Sixteen years later another uncle cried out in his sleep, waking his wife. Her cry for help reached their son, who performed CPR while she called for an ambulance. This time, the ambulance arrived in time. It was cardiac arrest, in an otherwise hale and healthy man.
In the hospital, right after the attack but never again repeatable, my uncle evinced a heart arrhythmia. A prolonged QT, somewhat rare and unusual in that it strikes only during sleep. Very simply, that means that his heart took too long between beats.
My father may be right, and Sleep Apnea may have nothing to do with it. But. Sleep Apnea is known to cause cardiac arrest. Sleep Apnea is even known to cause not just heart arrhythmias, but also a prolonged QT.
“After adjustment for age and body mass index, the odds ratios were diminished but still remained significant: Sleep clinic OSA patients had a 2.6-fold greater risk of long QT syndrome than controls, while OSA patients from the general population were at 2.3-fold increased risk.” – Jancin, Clinical Psychiatry News.
Then let us look at the other comorbid conditions:
Each condition listed on that graph has enough supporting evidence to be included in the general sleep literature (although “pacemaker” is really more a treatment than it is a condition). But that graph, while lovely and useful (snagged from ResMed) is not absolutely comprehensive. It can’t be, because 1) it only addresses men, and 2) there are new developments that haven’t yet been accepted into the cannon. We also have evidence of links to Ischemic Stroke, GERD, PCOS, and Metabolic Syndrome.

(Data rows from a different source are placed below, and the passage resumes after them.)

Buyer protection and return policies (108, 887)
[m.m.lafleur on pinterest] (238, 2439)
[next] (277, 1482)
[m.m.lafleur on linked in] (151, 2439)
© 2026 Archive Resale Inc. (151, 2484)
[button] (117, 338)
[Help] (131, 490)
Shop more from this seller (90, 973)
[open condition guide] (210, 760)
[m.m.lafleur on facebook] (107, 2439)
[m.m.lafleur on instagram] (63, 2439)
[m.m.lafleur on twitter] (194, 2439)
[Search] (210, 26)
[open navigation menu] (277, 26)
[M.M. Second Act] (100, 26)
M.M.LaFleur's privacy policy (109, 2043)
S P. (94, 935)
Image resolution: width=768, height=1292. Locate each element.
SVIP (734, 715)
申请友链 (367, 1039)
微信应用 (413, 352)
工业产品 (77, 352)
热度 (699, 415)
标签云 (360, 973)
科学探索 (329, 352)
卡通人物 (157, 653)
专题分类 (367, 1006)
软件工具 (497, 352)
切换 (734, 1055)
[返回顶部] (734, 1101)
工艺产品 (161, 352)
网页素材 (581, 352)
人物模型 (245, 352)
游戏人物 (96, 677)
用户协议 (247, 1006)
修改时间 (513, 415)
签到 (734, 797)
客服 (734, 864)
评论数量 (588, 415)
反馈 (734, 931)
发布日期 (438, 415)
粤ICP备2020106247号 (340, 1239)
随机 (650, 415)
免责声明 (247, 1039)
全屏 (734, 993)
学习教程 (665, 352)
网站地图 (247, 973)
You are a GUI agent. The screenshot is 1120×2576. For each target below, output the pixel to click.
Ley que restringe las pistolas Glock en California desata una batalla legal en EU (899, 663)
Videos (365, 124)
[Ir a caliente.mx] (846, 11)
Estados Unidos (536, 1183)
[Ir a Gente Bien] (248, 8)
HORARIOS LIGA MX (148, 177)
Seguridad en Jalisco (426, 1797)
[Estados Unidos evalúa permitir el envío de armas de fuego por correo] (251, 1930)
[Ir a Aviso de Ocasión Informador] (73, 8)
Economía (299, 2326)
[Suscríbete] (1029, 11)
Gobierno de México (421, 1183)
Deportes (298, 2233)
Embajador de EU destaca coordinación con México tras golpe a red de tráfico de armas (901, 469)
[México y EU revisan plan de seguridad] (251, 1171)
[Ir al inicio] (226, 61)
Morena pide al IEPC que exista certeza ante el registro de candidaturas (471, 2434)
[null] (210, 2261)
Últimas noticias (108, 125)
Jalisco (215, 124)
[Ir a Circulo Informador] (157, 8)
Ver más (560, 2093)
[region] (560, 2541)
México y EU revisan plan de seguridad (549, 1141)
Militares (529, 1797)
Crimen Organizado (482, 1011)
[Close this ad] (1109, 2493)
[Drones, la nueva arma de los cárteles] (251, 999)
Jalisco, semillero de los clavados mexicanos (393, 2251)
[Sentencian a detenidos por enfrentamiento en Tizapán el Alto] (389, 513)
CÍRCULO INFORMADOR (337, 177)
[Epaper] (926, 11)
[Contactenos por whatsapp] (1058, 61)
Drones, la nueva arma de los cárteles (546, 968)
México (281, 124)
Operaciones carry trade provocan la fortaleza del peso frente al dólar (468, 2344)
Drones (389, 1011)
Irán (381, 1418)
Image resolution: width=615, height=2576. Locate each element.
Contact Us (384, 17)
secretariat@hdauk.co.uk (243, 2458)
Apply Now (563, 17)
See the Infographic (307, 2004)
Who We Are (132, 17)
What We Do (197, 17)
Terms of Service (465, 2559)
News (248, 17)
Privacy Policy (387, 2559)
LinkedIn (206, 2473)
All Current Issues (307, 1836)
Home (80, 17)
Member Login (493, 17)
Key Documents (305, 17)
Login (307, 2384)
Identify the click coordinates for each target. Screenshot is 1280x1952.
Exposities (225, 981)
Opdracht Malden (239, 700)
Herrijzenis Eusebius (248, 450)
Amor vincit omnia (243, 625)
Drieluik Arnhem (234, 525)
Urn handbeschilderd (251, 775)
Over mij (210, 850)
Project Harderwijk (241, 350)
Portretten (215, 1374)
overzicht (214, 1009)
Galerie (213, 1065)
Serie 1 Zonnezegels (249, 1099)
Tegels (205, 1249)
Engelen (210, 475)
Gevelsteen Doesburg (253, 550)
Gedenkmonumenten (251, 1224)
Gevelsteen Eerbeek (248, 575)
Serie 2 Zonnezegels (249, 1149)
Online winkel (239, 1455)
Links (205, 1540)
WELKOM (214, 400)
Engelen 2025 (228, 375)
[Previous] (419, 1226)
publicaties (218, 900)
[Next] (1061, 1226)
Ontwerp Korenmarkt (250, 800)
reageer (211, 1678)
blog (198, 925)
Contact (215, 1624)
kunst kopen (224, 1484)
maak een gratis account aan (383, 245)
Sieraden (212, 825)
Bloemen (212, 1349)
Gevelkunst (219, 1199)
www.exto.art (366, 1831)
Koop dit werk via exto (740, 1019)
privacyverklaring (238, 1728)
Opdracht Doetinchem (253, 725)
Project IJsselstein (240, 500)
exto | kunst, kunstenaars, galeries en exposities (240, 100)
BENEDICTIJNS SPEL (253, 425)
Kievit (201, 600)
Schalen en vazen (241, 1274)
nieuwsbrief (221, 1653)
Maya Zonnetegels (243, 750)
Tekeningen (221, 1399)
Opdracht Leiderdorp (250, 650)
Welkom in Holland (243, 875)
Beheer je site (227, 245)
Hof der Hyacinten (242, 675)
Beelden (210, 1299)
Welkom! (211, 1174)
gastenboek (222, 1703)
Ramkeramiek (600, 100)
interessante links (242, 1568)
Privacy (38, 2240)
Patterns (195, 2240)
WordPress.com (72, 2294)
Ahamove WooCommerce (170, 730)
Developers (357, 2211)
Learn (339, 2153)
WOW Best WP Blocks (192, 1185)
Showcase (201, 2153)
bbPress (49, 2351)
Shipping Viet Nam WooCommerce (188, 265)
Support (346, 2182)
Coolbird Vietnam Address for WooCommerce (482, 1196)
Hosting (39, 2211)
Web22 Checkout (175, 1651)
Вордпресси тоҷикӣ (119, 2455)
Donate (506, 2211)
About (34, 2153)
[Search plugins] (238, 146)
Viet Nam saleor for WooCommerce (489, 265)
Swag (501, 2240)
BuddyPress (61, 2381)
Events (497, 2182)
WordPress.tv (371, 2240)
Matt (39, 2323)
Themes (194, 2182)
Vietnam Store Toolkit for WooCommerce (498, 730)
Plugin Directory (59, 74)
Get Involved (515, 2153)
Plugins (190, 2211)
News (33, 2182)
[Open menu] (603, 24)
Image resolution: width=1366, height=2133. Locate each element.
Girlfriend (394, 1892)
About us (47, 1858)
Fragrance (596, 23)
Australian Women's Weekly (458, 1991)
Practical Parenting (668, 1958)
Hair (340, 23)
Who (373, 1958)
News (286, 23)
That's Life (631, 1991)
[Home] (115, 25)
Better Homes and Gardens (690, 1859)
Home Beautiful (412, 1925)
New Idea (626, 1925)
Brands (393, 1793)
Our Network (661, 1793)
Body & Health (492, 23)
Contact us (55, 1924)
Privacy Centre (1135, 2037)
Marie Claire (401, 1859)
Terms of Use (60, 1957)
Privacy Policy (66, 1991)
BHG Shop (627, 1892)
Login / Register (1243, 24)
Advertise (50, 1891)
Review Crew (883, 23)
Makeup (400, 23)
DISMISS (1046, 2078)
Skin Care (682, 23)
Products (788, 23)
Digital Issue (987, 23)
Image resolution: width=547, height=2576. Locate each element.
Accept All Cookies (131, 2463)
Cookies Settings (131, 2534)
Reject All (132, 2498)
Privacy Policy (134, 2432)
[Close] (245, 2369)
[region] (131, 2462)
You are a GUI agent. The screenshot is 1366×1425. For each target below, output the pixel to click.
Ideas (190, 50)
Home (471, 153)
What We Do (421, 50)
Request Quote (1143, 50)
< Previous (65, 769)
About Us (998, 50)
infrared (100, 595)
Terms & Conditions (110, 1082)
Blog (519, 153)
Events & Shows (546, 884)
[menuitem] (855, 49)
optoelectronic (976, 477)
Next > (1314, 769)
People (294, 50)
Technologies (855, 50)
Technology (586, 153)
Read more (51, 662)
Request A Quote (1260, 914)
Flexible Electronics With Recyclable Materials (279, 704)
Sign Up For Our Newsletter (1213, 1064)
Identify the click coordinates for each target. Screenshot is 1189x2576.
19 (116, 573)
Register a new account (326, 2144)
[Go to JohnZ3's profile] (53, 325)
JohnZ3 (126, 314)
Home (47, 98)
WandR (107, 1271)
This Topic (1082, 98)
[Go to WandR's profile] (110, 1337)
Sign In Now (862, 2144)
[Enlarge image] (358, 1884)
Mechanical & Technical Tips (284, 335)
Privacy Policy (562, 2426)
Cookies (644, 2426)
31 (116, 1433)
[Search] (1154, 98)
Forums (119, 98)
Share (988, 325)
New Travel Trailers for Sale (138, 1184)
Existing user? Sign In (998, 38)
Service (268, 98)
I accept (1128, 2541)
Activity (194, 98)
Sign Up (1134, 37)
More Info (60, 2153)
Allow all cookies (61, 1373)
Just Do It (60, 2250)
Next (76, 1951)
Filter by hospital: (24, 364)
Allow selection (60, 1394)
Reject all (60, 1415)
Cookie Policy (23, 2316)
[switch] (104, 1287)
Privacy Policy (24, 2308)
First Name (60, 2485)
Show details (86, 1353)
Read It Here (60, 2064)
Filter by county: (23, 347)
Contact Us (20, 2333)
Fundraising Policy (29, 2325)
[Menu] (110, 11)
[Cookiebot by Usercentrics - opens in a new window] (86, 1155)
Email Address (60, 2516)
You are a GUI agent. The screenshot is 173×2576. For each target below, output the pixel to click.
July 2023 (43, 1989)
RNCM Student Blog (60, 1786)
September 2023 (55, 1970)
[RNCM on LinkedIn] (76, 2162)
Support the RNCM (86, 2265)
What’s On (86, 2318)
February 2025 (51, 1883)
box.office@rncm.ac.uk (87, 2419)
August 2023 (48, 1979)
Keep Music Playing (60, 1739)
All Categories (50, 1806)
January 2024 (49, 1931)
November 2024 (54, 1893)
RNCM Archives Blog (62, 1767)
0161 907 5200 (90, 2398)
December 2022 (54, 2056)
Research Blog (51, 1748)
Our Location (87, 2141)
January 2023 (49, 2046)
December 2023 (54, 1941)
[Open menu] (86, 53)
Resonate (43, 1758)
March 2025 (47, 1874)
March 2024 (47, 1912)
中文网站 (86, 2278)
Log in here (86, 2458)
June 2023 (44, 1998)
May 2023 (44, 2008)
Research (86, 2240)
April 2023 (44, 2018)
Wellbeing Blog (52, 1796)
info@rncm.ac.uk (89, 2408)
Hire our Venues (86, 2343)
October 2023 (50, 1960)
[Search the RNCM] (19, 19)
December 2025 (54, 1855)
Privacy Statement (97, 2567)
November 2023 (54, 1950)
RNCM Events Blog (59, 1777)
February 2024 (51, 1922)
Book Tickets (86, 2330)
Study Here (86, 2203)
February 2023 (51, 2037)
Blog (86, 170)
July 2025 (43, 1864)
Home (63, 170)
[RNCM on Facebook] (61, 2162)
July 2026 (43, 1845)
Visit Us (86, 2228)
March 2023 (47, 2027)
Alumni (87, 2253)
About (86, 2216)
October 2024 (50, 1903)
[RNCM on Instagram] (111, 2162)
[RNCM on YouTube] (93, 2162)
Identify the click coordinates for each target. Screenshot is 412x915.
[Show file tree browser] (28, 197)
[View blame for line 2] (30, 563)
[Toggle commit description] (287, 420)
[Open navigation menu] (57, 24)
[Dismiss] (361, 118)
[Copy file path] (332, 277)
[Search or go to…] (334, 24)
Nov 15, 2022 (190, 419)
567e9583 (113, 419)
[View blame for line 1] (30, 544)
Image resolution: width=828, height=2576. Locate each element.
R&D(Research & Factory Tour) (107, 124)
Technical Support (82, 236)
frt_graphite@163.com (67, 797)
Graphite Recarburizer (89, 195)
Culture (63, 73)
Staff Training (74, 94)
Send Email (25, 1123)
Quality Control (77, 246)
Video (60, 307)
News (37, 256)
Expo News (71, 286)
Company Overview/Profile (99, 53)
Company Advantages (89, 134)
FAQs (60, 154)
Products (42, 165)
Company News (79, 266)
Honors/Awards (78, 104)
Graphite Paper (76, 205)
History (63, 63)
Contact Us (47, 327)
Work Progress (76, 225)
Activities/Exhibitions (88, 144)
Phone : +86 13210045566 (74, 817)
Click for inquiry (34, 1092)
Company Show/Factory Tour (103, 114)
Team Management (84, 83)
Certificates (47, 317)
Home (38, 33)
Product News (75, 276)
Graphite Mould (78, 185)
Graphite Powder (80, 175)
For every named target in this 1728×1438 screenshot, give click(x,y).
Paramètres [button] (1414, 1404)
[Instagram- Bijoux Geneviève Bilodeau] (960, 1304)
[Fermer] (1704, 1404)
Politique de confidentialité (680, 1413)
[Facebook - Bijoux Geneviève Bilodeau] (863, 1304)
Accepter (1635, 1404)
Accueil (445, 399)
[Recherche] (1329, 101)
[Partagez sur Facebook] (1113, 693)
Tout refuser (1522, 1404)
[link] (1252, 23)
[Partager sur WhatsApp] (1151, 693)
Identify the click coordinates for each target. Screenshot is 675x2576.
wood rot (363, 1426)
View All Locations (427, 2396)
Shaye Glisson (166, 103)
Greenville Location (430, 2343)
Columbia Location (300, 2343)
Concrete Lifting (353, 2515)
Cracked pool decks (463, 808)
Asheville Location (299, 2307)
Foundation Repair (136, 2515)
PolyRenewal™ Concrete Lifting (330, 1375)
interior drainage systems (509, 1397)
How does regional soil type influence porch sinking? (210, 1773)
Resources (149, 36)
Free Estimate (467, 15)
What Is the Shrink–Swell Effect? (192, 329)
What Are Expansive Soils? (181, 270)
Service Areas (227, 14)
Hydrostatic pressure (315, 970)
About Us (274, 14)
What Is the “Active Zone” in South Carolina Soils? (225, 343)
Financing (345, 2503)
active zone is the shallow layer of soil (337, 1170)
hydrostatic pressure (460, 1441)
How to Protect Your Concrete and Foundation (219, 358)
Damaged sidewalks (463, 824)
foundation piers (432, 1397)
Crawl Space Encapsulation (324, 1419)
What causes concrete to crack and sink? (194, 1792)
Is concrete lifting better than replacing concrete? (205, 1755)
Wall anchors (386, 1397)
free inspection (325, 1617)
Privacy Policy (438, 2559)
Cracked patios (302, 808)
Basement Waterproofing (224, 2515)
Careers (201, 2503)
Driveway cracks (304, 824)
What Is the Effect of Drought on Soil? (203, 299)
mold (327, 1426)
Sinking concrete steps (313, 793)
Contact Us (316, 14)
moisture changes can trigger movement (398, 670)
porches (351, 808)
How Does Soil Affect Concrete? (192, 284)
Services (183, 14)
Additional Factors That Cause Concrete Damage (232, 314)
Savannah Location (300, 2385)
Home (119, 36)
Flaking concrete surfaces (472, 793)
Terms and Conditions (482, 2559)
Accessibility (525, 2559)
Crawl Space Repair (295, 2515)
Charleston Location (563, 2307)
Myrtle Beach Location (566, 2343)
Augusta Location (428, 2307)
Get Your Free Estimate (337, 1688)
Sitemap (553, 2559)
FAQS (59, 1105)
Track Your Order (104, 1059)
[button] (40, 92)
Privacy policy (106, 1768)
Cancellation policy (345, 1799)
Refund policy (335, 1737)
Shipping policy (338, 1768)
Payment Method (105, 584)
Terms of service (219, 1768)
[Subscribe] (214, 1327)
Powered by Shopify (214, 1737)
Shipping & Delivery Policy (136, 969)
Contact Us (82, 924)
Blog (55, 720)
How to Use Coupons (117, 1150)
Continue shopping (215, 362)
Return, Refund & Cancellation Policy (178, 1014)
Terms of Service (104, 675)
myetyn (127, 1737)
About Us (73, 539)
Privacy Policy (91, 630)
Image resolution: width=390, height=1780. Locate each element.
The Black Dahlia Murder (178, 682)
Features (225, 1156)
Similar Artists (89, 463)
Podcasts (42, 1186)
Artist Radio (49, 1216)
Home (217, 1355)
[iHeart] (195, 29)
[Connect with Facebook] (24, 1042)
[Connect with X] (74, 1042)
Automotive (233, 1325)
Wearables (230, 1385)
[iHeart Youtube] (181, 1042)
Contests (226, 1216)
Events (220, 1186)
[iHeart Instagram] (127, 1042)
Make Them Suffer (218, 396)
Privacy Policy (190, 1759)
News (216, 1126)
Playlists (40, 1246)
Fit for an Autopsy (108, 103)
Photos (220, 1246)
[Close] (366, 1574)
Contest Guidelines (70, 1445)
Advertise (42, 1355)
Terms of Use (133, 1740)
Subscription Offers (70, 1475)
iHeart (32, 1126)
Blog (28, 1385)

Let’s be clear here. Correlation does not necessitate causation. Just because two conditions often show up together does not mean that one causes the other. Many of those correlations are still under study, although some (like the one with PCOS) have enough substantiation to be widely accepted.
Then there are the other standard signs (not conclusive on their own, but alarming when taken in conjunction) like snoring, trouble sleeping, frequent wakings, and fatigue (though don’t ever tell a doctor you have fatigue, they seem to think that translates directly to “depression” or “hypochondria”). To my mind, the presence of any of those serious conditions is good enough reason for someone to get a sleep study. Combine them with each other or any of the other signs… yeah. Get thee to a sleep doc.
Back to my family. All on my mother’s side of the family we have: sudden death during sleep, cardiac arrest, heart arrhythmia (specifically prolonged QT), GERD, ischemic strokes, frequent wakings, trouble sleeping, snoring, fatigue, and –if we’re counting me– PCOS and… wait for it… wait for it… SLEEP APNEA.
Sounds like a party, no?
I may be emotional about this issue (all right, I’m definitely emotional about it). But that doesn’t change the fact that within that one branch of the family we have 10 of the conditions known to be linked to sleep apnea — in addition to Sleep Apnea itself. My mom alone has six of those conditions. Six.
There is no way I am the only one.
Edited to add: Oh, ya. And one of my maternal cousins has a Sleep Apnea diagnosis, too. There are at least two of us in my generation.